**Stated task 1**
In the rows, reproduce verbatim the lines from the one containing "is (1024, 2078)." through the one containing "center [402, 1698].", including both of those lines.

**Quoted passage**
Op-Ed Commentary: Chris Devonshire-Ellis
May 11 – The recent case over the alleged murder of Neil Heywood and the suggested transaction involving US$800 million of cash out of China to the United Kingdom has not been fully investigated by the media, not least because China has placed such a blanket of secrecy over the entire affair. Yet one question begs answering: if allegations Heywood was involved in a scheme to transfer illegally obtained money out of China, what were the routes, where was it intended to go, and if any was transferred, where is it now?
If true, one thing is for certain – Heywood was a money-launderer. How complicit the British government or its banking institutions would have been if this was the case is another interesting point – and I again stress “if true” – because this case has sprung so many surprises and red herrings anything more can only be intelligent conjecture.
However, foreign governments would take an interest in entertaining the illicit smuggling of ill-gotten gains – not least for political reasons as a stick to hold above other nations’ politicians if they are caught in this way. The global banking system of course has its rogues, all willing and able to take a cut of smuggled U.S. dollars, RMB and even North Korean won (all money has a value somewhere). As we speak, a senior executive of one of the major global banks remains under arrest in China pending investigations into how a prominent Chinese official was able to send millions out of the country to Singapore.
Likewise, I’m sure the Chinese government is looking into whatever plans Heywood may have developed in slipping such a huge amount out of China. Yet the mass movement of money out of China, despite the fact that the country has strict currency regulations and mechanisms in place, does not mean that sending RMB out of China is necessarily either illegal or difficult. Examples can often be spotted when certain commodities become suddenly valuable.
Macau’s casino business has boomed, of course, and the enclave now turns over more money than Vegas. In fact, the Venetian Macau turns over more money than the real Venice, as we reported back in 2007. Furthermore, Macau’s gambling revenues alone are now more than five times those of Las Vegas, growing at 42 percent over the past year and reaching US$32.5 billion in 2011. Enough said.

**Stated task 2**
Name every currency that the commentary mentions by name.

**Stored rows**
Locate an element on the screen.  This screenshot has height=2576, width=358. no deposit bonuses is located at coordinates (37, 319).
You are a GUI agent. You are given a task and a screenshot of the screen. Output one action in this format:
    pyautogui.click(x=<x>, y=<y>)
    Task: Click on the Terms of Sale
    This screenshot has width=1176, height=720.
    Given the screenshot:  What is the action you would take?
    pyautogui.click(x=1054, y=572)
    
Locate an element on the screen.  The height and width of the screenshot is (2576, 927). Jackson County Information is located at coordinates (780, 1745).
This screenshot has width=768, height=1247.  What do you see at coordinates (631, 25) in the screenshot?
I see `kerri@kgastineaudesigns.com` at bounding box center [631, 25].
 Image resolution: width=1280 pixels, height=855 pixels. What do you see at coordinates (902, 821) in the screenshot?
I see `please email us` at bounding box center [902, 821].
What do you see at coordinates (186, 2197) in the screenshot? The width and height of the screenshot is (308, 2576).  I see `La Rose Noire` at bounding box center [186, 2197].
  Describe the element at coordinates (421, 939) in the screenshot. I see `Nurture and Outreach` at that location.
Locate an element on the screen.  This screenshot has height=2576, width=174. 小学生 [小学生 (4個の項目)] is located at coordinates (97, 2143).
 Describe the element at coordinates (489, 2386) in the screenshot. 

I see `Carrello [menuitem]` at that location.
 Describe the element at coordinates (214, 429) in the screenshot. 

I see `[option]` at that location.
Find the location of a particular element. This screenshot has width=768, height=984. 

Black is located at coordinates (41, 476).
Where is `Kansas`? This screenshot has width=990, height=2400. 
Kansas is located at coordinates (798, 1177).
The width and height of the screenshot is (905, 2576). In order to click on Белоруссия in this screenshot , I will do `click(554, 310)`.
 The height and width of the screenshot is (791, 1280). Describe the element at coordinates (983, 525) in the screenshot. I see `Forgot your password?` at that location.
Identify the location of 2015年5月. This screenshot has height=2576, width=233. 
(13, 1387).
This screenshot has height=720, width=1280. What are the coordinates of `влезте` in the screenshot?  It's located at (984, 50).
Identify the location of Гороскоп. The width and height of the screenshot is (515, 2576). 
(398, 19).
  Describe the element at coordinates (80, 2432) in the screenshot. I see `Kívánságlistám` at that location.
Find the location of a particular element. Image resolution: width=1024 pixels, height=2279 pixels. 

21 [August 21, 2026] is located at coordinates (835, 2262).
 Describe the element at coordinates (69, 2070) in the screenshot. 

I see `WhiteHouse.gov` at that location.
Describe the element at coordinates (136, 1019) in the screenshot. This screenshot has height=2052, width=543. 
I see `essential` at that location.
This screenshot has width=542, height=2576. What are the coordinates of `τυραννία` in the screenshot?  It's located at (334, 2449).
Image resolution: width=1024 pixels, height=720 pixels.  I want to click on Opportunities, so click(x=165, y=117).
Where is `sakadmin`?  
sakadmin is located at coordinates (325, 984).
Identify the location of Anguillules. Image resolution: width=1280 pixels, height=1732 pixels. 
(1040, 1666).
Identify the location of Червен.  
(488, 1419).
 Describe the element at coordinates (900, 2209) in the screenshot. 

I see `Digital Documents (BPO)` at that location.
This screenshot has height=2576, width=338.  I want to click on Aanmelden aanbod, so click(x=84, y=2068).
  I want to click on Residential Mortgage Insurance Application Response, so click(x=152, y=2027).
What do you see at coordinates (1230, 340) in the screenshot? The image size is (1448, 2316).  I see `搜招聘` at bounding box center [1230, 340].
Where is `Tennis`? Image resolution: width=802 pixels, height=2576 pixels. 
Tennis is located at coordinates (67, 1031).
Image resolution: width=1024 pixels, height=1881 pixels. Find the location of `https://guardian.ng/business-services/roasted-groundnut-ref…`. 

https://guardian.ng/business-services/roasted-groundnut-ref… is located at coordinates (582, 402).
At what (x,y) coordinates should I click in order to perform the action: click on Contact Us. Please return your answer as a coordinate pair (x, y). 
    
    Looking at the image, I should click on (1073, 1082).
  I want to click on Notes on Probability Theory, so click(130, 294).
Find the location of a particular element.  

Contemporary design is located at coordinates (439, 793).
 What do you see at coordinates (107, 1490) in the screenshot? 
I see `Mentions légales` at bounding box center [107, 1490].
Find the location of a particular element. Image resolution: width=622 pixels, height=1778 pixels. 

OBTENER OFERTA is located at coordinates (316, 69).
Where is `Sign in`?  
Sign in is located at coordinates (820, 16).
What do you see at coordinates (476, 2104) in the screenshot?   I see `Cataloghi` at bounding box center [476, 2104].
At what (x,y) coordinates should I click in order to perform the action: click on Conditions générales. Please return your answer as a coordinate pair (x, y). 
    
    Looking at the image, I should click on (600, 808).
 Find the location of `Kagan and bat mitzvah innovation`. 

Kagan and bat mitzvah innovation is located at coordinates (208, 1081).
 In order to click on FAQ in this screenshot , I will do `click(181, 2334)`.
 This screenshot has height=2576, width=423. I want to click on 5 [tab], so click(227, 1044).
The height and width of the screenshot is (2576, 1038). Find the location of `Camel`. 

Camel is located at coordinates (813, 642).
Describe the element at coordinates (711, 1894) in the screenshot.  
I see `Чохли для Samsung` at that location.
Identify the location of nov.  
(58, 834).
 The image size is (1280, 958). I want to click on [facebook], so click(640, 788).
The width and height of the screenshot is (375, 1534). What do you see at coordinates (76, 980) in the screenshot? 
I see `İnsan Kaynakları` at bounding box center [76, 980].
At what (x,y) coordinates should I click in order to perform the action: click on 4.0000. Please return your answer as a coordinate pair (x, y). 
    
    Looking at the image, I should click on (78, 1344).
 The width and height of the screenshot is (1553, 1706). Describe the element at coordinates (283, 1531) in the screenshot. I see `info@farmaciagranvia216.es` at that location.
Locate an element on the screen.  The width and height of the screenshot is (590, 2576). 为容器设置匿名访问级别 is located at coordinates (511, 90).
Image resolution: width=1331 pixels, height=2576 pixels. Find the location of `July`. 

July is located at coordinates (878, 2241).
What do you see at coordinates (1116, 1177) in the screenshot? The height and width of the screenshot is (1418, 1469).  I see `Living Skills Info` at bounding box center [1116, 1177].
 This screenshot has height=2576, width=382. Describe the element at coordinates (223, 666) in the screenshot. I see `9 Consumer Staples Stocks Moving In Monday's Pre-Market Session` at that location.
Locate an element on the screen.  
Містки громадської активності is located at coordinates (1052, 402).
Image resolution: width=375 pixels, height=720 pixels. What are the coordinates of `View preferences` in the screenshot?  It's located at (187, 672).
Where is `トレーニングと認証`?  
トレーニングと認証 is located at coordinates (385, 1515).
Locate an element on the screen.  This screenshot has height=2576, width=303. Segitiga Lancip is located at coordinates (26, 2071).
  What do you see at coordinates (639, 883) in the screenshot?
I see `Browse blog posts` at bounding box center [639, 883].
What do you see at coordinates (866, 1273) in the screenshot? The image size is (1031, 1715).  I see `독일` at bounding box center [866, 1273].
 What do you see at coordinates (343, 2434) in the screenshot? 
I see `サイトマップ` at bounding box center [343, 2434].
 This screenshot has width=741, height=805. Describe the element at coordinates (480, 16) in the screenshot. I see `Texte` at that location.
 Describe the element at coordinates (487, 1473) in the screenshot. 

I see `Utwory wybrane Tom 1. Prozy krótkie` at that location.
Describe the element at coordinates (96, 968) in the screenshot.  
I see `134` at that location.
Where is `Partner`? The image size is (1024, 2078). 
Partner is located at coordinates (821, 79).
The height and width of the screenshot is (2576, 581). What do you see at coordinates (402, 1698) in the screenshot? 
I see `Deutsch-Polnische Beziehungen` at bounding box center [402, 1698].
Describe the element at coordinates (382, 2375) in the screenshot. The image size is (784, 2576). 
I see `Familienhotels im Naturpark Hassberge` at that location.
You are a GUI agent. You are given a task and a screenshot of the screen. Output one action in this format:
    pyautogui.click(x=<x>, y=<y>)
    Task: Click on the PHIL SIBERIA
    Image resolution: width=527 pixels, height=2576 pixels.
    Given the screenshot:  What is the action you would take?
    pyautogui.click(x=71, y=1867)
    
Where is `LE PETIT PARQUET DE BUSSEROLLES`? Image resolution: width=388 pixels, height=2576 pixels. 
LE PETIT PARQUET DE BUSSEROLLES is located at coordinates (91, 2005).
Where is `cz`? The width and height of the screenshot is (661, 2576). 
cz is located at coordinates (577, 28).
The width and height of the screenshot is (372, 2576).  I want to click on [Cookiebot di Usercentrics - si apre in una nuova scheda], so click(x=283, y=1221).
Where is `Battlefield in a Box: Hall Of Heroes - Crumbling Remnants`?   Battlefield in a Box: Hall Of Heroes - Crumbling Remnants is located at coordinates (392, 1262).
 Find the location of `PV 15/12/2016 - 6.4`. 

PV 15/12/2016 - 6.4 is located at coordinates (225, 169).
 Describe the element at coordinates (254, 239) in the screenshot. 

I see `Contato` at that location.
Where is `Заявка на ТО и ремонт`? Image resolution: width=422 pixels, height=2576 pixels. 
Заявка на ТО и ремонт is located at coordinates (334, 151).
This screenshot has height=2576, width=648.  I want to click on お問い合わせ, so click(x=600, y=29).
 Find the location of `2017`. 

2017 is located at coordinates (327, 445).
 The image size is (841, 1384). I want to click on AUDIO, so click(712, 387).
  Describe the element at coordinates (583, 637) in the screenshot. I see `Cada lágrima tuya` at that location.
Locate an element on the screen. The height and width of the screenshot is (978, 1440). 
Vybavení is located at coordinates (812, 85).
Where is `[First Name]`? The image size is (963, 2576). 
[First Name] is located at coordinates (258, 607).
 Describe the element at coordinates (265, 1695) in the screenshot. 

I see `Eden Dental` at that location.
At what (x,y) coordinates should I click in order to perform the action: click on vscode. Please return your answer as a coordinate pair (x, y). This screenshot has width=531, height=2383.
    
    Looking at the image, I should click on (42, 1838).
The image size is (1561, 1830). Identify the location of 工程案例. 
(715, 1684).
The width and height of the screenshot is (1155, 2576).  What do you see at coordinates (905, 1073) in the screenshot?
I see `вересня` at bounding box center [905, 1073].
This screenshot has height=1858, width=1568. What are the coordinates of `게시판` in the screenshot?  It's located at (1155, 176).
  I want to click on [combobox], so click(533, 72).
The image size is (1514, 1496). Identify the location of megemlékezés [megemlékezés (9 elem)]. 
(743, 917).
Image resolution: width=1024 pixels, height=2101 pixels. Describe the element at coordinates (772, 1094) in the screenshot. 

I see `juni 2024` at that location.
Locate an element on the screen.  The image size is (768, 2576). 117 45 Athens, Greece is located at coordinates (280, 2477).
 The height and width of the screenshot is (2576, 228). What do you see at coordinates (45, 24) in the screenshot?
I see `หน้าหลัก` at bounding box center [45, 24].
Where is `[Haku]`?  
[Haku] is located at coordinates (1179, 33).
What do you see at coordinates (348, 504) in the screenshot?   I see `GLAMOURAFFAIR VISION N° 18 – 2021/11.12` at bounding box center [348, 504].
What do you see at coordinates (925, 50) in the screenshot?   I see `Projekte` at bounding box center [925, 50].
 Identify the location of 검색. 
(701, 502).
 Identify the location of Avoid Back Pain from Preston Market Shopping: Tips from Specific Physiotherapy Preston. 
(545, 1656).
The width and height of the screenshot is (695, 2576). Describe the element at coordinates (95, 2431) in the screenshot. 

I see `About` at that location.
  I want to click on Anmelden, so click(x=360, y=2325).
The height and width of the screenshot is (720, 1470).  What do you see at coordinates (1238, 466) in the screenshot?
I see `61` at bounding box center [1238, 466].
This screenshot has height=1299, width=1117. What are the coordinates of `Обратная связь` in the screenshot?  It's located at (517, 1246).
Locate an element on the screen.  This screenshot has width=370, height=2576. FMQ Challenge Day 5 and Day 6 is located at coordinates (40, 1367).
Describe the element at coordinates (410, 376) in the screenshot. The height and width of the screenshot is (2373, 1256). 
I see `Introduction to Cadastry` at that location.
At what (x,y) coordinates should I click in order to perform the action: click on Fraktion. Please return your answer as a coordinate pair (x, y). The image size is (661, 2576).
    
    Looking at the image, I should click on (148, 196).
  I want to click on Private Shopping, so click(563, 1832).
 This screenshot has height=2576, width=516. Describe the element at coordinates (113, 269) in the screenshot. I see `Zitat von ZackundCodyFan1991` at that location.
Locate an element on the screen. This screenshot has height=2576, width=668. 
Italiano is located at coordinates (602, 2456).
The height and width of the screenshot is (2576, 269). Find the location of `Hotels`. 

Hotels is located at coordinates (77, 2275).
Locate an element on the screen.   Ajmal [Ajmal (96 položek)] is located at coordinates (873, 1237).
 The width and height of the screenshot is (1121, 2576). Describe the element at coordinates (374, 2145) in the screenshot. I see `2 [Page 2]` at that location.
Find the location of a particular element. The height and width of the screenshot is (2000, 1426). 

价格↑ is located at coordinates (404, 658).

**Answer 1**
Where is `Partner`? The image size is (1024, 2078). 
Partner is located at coordinates (821, 79).
The height and width of the screenshot is (2576, 581). What do you see at coordinates (402, 1698) in the screenshot? 
I see `Deutsch-Polnische Beziehungen` at bounding box center [402, 1698].

**Answer 2**
U.S. dollars, RMB, North Korean won